La muerte es el último acto íntimo del hombre. Y el más íntimo de todos. La muerte es un evento más íntimo que una noche de bodas. Después de todo, noches de bodas puede haber muchas. Pero solo se muere una vez. Después de todo, las noches de bodas se celebran entre dos. Pero se muere siempre solo.
Muchas prácticas confirman el carácter íntimo de la muerte. A los ahorcados y a los electrocutados se les enfunda la cabeza, para que, a pesar de las multitudes morbosas que asisten a sus ejecuciones, mueran solos. A los fusilados se les vendan los ojos. A los cadáveres se les cubre con una púdica sábana blanca, se les confina en un hermético estuche de plástico y se les archiva en los cementerios, en compartimentos estancos e individuales, hechos de tierra o de cemento.
Muchos ejemplos confirman el carácter íntimo de la muerte. Los suicidas de vocación mueren siempre solos: Alfonsina Storni y Virginia Woolf en la intimidad de las aguas; Van Gogh en la soledad de los trigales de Auvers-sur-Oise; y Hemingway en el vestíbulo de su casa en Idaho, acompañado solamente de su escopeta favorita. Pero morir en soledad no caracteriza solo a los suicidios o a las ejecuciones. Mientras Bruto y sus cómplices lo apuñalaban, Julio César se cubrió la cabeza con su toga para morir solo.
Es por esto por lo que los velorios y los entierros concurridos son una aberración. Un entierro con mucha gente es, en cierta forma, un acto de voyerismo y de indiscreción, cuya expresión más extrema es la de acercarse al féretro para acechar al cadáver. Es como si a la noche de boda asistieran como espectadores todos los que asistieron a su celebración. Los europeos lo han comprendido mejor. En los entierros europeos no hay esa multitud que inunda nuestros cementerios vestida de luto. Los entierros en Europa se reservan a la familia cercana, a los padres o a los hijos, a los abuelos o a los nietos, a los hermanos o a los sobrinos. A nadie más.
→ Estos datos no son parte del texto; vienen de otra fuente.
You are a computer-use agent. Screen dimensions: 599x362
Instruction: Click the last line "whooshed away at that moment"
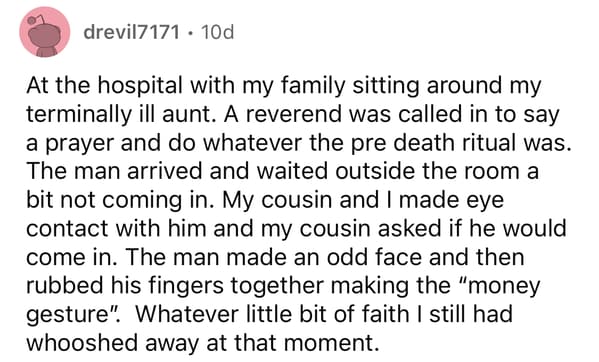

Cuando muera no quiero ni velorios ni entierros ni misas. Cuando muera solo quiero que mi cuerpo arda, en la intimidad del crematorio, con el mismo fuego con el que arderá eternamente mi alma en el infierno, y que mis cenizas sean ilegalmente esparcidas, un amanecer solitario, en el estanque desierto de la Abadía del Rouge Cloître, en Bruselas.